▶ [Page]
━━━━━━━━━━━━━━━━
I shot a nice, well-rounded 88 both day 2 and day 3, and Watson Bubba Sr. (My dad) shot in the low 80s.  It was just enough to give us a piece of the pie, whereupon we took third place.

The most important thing was, my dad and I got to spend some quality time together, and I took the luxury of a few days of not working or blogging, really my first all year.

So let me pick up the ball where I left off, so to speak.

From a sports perspective, it was an almost overwhelming weekend to keep track.

Saturday saw the kickoff of the Euro 2012 Soccer Championship, with host country Poland forced to take a 1-1 draw against Greece after both teams lost key players to red cards. Russia crushed the Czech Republic 4-1, Denmark beat the Netherlands 0-1 in a surprise win, and Germany eked out a 1-0 victory over Portugal, although I was certainly expecting more in the first game from the Germans.

Spain and Italy probably fought one of the hardest matches of the weekend, ending up tied 1-1.  On the agenda today are France v. England and Ukraine (another host country) and Sweden. If you’re a soccer fan, crank up that DVR and get those pizza coupons ready, there’s plenty more to come and it lasts three weeks!

The Belmont Stakes saw its 144th running, but without Kentucky Derby and Preakness winner, “I’ll Have Another,” who had to retire from racing Friday afternoon due to a tendon injury.  No Triple Crown winner this year, but boy did Union Rags go from rags to riches in that photo finish a neck ahead of Paynter in the Belmont Stakes Saturday afternoon.
━━━━━━━━━━━━━━━━
▶ [Information provided]
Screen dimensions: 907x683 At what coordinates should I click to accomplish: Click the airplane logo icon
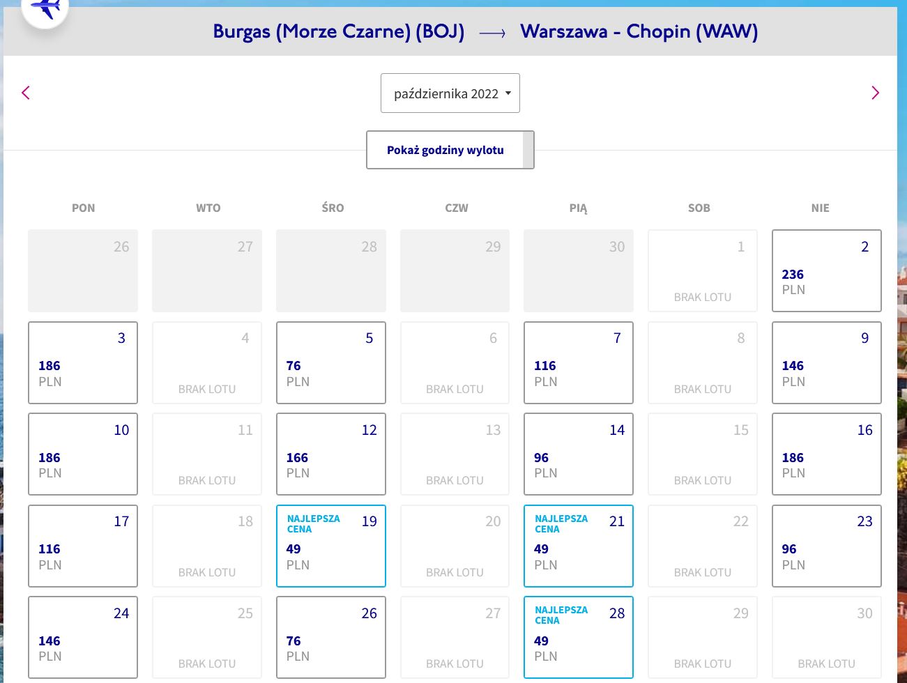[x=45, y=8]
━━━━━━━━━━━━━━━━
▶ [Goal A] Set down the stretch of the sports weekend post from "I shot a nice, well-rounded" through "from the Germans.", keeping every word and mark as it appears.
▶ [Goal B] According to the sports weekend post, why did the winner of the Kentucky Derby and the Preakness not run in the Belmont Stakes? Answer in one to three sentences.
▶ [Goal C]
Answer each question from the sports weekend post, one per line:
(i) What place did the writer and the writer's dad take in the golf event?
(ii) What was the final score when Russia played the Czech Republic?
(iii) Which horse won the Belmont Stakes, and which horse did it finish a neck ahead of?

▶ [Written answer A]
I shot a nice, well-rounded 88 both day 2 and day 3, and Watson Bubba Sr. (My dad) shot in the low 80s.  It was just enough to give us a piece of the pie, whereupon we took third place.

The most important thing was, my dad and I got to spend some quality time together, and I took the luxury of a few days of not working or blogging, really my first all year.

So let me pick up the ball where I left off, so to speak.

From a sports perspective, it was an almost overwhelming weekend to keep track.

Saturday saw the kickoff of the Euro 2012 Soccer Championship, with host country Poland forced to take a 1-1 draw against Greece after both teams lost key players to red cards. Russia crushed the Czech Republic 4-1, Denmark beat the Netherlands 0-1 in a surprise win, and Germany eked out a 1-0 victory over Portugal, although I was certainly expecting more in the first game from the Germans.

▶ [Written answer B] "I'll Have Another" had to retire from racing on Friday afternoon because of a tendon injury. As a result, there was no Triple Crown winner that year.

▶ [Written answer C]
(i) Third place.
(ii) Russia won 4-1.
(iii) Union Rags won, a neck ahead of Paynter.